#### Given data ####

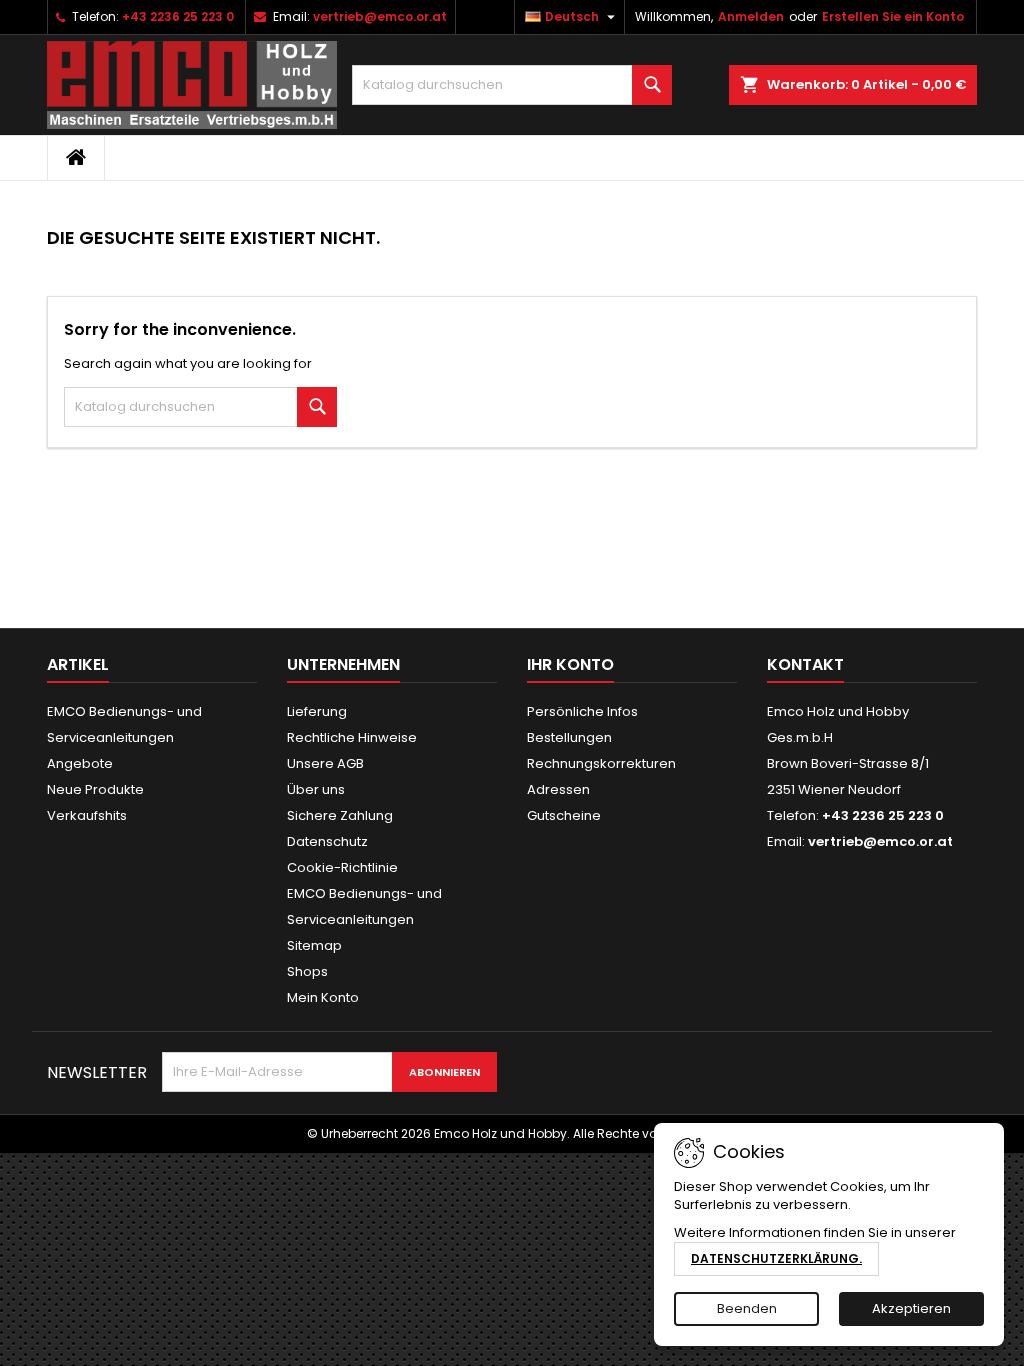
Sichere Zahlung (340, 815)
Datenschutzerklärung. (776, 1258)
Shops (307, 971)
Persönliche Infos (582, 711)
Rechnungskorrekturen (601, 763)
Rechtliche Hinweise (352, 737)
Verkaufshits (87, 815)
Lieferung (317, 711)
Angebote (80, 763)
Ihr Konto (570, 664)
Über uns (316, 789)
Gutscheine (564, 815)
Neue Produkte (95, 789)
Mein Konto (323, 997)
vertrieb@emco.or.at (380, 16)
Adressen (558, 789)
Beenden (747, 1308)
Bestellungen (569, 737)
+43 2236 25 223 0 (178, 16)
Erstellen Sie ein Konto (893, 16)
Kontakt (805, 664)
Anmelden (751, 16)
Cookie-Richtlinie (342, 867)
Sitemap (314, 945)
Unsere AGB (325, 763)
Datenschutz (327, 841)
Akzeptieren (911, 1308)
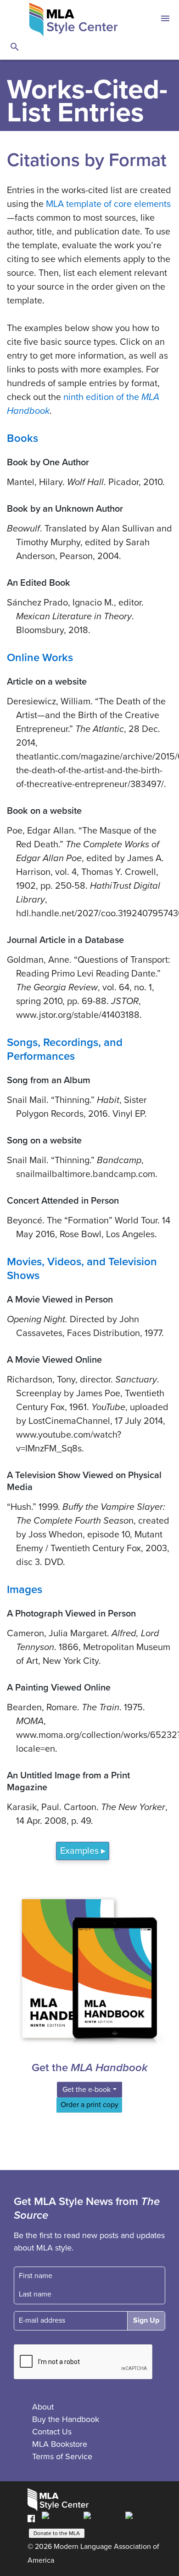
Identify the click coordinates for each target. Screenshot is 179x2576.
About (43, 2407)
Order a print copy (89, 2104)
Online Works (40, 657)
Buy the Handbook (65, 2419)
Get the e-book (86, 2089)
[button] (165, 19)
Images (24, 1589)
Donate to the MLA (57, 2533)
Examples (79, 1850)
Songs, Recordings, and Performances (65, 1049)
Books (22, 438)
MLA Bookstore (59, 2444)
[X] (102, 2518)
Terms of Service (62, 2456)
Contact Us (52, 2432)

####

Problem to solve:
Since the pictures are not wanted, write out the rest of the data exactly as it reads.

Response:
Sichere Zahlung (340, 815)
Datenschutzerklärung. (776, 1258)
Shops (307, 971)
Persönliche Infos (582, 711)
Rechnungskorrekturen (601, 763)
Rechtliche Hinweise (352, 737)
Verkaufshits (87, 815)
Lieferung (317, 711)
Angebote (80, 763)
Ihr Konto (570, 664)
Über uns (316, 789)
Gutscheine (564, 815)
Neue Produkte (95, 789)
Mein Konto (323, 997)
vertrieb@emco.or.at (380, 16)
Adressen (558, 789)
Beenden (747, 1308)
Bestellungen (569, 737)
+43 2236 25 223 0 (178, 16)
Erstellen Sie ein Konto (893, 16)
Kontakt (805, 664)
Anmelden (751, 16)
Cookie-Richtlinie (342, 867)
Sitemap (314, 945)
Unsere AGB (325, 763)
Datenschutz (327, 841)
Akzeptieren (911, 1308)
Identify the click coordinates for each target. Screenshot is 179x2576.
About (43, 2407)
Order a print copy (89, 2104)
Online Works (40, 657)
Buy the Handbook (65, 2419)
Get the e-book (86, 2089)
[button] (165, 19)
Images (24, 1589)
Donate to the MLA (57, 2533)
Examples (79, 1850)
Songs, Recordings, and Performances (65, 1049)
Books (22, 438)
MLA Bookstore (59, 2444)
[X] (102, 2518)
Terms of Service (62, 2456)
Contact Us (52, 2432)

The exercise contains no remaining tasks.